*** Texte de la page

Des quatre principaux supplices des damnés, auxquels se rapportent tous les autres.

1.     Ma fille, ma langue ne pourra jamais dire ce que souffrent ces pauvres âmes. Il y a trois vices principaux l'amour-propre, l'estime de soi-même et l'orgueil, qui en découle, avec toutes ses injustices, ses cruautés, ses débauches et ses excès ; il y a aussi dans l'enfer quatre supplices qui surpassent tous les autres : le damné est d'abord privé de ma vision, et cette peine est si grande, que, s'il était possible, il aimerait mieux souffrir le feu et les autres tourments, et me voir, qu'être exempt de toute souffrance et ne pas me voir.

2.      Cette peine en produit une seconde, qui est le ver de la conscience qui la ronge sans cesse. Le damné voit que, par sa faute, il s'est privé de ma vue et de la société des anges, et qu'il s'est rendu digne de la société et de la vue du démon.

3.     Cette vue du démon est la troisième peine, et cette peine double son malheur. Les saints trouvent leur bonheur éternel dans ma vision ; ils y goûtent dans la joie la récompense des épreuves qu'ils ont supportées avec tant d'amour pour moi et tant de mépris pour eux-mêmes. Ces infortunés, au contraire, trouvent sans cesse leur supplice dans la vision du démon, parce qu'en le voyant ils se connaissent et comprennent ce qu'ils ont mérité par leurs fautes. Alors le ver de la conscience les ronge plus cruellement et les dévore comme un feu insatiable. Ce qui rend cette peine terrible, c'est qu'ils voient le démon dans sa réalité ; et sa figure est si affreuse, que l'imagination de l'homme ne pourrait jamais le concevoir.

******
*** Données affichées

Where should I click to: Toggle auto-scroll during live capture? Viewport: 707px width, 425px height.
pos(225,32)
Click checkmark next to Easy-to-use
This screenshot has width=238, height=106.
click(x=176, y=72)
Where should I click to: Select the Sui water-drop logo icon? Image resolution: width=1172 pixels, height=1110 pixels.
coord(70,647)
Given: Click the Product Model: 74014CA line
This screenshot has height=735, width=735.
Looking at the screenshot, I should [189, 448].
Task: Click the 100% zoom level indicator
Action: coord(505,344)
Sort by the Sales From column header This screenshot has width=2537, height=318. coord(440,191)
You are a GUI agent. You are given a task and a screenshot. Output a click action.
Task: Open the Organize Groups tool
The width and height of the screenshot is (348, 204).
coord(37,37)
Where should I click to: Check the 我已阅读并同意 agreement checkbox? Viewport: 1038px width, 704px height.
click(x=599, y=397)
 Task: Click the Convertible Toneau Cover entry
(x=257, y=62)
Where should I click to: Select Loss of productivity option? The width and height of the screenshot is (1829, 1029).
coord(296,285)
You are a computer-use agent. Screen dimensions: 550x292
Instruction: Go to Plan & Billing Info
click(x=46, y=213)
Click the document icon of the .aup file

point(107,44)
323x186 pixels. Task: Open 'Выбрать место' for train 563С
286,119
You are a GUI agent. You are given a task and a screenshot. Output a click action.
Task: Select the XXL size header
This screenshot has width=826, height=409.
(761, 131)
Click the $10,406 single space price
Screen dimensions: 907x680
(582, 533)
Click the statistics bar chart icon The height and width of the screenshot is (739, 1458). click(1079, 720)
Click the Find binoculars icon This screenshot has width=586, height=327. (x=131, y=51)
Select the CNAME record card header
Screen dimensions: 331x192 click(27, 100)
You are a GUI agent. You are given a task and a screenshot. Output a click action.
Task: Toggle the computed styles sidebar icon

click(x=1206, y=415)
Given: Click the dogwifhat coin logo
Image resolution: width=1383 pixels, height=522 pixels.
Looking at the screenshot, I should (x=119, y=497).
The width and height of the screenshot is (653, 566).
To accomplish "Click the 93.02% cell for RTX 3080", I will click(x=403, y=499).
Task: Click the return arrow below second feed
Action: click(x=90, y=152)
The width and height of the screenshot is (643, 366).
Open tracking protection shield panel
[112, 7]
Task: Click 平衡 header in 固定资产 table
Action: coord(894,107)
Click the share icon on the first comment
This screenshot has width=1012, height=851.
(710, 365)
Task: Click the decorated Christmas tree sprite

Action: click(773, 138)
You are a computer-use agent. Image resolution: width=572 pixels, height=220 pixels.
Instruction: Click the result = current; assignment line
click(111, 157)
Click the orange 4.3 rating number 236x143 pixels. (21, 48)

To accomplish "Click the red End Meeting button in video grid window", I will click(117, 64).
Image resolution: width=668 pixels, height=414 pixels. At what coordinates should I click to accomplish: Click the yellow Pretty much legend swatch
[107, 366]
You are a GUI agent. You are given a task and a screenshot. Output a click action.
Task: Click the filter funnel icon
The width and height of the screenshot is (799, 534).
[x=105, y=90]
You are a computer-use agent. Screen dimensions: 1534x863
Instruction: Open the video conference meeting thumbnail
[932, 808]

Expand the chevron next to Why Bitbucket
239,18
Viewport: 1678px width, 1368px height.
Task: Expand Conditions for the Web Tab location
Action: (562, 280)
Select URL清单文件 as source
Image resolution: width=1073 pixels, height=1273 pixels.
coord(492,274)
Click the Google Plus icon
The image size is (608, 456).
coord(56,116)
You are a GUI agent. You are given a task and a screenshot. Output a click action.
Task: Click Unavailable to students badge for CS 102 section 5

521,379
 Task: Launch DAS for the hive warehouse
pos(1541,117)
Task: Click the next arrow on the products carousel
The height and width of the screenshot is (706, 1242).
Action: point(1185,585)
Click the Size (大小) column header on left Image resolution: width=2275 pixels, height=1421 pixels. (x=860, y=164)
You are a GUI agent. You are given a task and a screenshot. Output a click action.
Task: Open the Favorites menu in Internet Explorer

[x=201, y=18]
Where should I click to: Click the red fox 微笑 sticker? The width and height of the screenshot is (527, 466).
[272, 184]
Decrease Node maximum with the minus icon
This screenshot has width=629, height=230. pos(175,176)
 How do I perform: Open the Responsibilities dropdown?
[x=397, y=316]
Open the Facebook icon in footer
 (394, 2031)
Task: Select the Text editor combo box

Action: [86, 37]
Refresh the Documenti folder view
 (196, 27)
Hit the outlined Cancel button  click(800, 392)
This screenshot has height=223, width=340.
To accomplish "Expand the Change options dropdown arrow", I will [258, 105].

******

### Travail demandé
Transcrivez en entier le texte sur les quatre supplices des damnés, sans y changer un seul mot. Ces données ne servent à rien pour ce travail.

### Résultat obtenu
Des quatre principaux supplices des damnés, auxquels se rapportent tous les autres.

1.     Ma fille, ma langue ne pourra jamais dire ce que souffrent ces pauvres âmes. Il y a trois vices principaux l'amour-propre, l'estime de soi-même et l'orgueil, qui en découle, avec toutes ses injustices, ses cruautés, ses débauches et ses excès ; il y a aussi dans l'enfer quatre supplices qui surpassent tous les autres : le damné est d'abord privé de ma vision, et cette peine est si grande, que, s'il était possible, il aimerait mieux souffrir le feu et les autres tourments, et me voir, qu'être exempt de toute souffrance et ne pas me voir.

2.      Cette peine en produit une seconde, qui est le ver de la conscience qui la ronge sans cesse. Le damné voit que, par sa faute, il s'est privé de ma vue et de la société des anges, et qu'il s'est rendu digne de la société et de la vue du démon.

3.     Cette vue du démon est la troisième peine, et cette peine double son malheur. Les saints trouvent leur bonheur éternel dans ma vision ; ils y goûtent dans la joie la récompense des épreuves qu'ils ont supportées avec tant d'amour pour moi et tant de mépris pour eux-mêmes. Ces infortunés, au contraire, trouvent sans cesse leur supplice dans la vision du démon, parce qu'en le voyant ils se connaissent et comprennent ce qu'ils ont mérité par leurs fautes. Alors le ver de la conscience les ronge plus cruellement et les dévore comme un feu insatiable. Ce qui rend cette peine terrible, c'est qu'ils voient le démon dans sa réalité ; et sa figure est si affreuse, que l'imagination de l'homme ne pourrait jamais le concevoir.